Nous sommes à une petite semaine de la fin du mois de Ramadhan et de l’Aïd El-Fitr. Et comme le mois de jeûne, les fêtes se passeront dans le confinement partiel. Les Algériens retiendront pour très longtemps encore, ce mois sacré de 2020. Personne ne voudra revivre pareille expérience. Cela est un fait. Le stress provoqué par le Covid-19 et qui a gâché la joie du jeûne, des veillées ramadanesques et de l’Aid El Fitr est toujours là. Aucune chance de retourner à une vie normale après le mois de mai. Au vu des chiffres de l’épidémie, il est fort probable que le mois de juin soit aussi dur à vivre. Et tout le monde appréhende déjà l’Aïd El Adha qui, soit dit en passant, pointe à l’horizon. Les familles algériennes qui consentent ces «sacrifices» financiers pour tous ces événements religieux, en sont à n’attacher aucune importance au coût.
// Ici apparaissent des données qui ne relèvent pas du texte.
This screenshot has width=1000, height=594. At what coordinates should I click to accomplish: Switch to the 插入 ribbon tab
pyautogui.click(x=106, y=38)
Ils rêveraient de célébrer la fête du mouton, comme la tradition l’exige. Mais le pourront-ils ? Rien n’est moins sûr en réalité. Ils n’ont pas le choix. Il n’est pas possible de faire autrement que d’espérer la fin de l’épidémie dans les toutes prochaines semaines. Non pas parce qu’ils adorent trop dépenser à chaque grande occasion, leur sentiment religieux et leur attachement aux traditions sont bien plus forts que le prix d’un mouton ou encore le kilogramme de poulet.
Il est cependant clair que le pouvoir d’achat occupe toujours les esprits. Les Algériens tendent une oreille attentive aux prochaines hausses de salaires et des pensions de retraites. Ils pestent bien entendu, contre certaines augmentations de taxes décidées dans la Loi des finances complémentaire. Cela relève de la nature même de toute société, avec cependant le stress, pour cette année, d’un avenir incertain, en raison des conséquences du confinement, dont on sait que les impactes sur l’économie seront difficiles à résorber.
Entre la crainte d’un avenir pas rose du tout et la déception d’un Ramadhan en demi-teinte, d’un Aïd El Fitr « saccagé », d’un Aïd El Adha visiblement compromis, les Algériens ont toutes les raisons de ne pas avoir le moral. Mais dans le même temps, ils savent qu’ils partagent ces « ennuis » avec toute la communauté des musulmans de la planète, et plus généralement avec toute l’humanité, pour ce qui concerne l’économie.
Mais disons-le franchement : Si pour la religion, il n’y a objectivement rien à faire que de tenir à sa foi, pour l’économie, il existe des alternatives autres que la déprime généralisée. Il se trouve cependant que ceux qui tiennent les rennes de l’économie, prédisent une catastrophe, pas pour eux et leurs familles, mais pour les travailleurs du monde.